- _PROBLEM REQUIREMENTS_
Show every line from the entries that follow which holds the word "Task".

*** Opening DATA TO EXAMINE ***

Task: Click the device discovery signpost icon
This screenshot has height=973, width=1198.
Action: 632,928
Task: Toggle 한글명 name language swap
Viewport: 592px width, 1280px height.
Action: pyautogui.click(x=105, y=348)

*** Closing DATA TO EXAMINE ***
*** Opening DATA TO EXAMINE ***

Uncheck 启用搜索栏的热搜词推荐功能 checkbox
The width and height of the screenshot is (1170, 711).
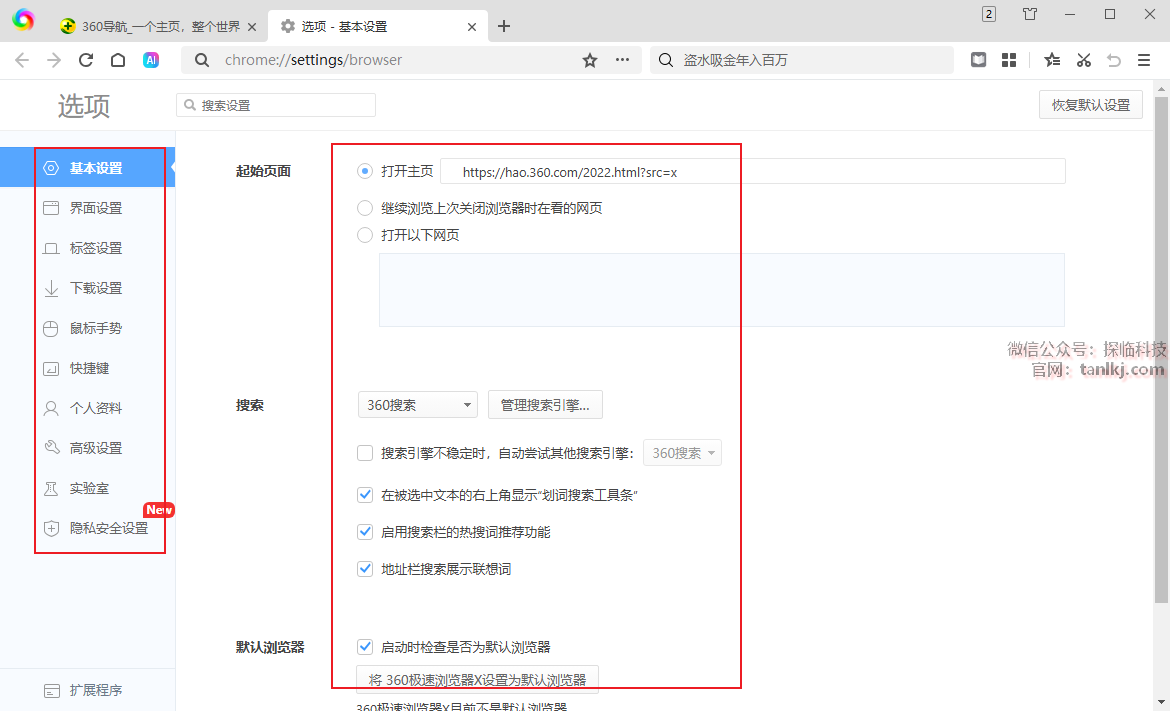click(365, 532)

*** Closing DATA TO EXAMINE ***

- _RESPONSE TO THE EXERCISE_
Task: Click the device discovery signpost icon
Task: Toggle 한글명 name language swap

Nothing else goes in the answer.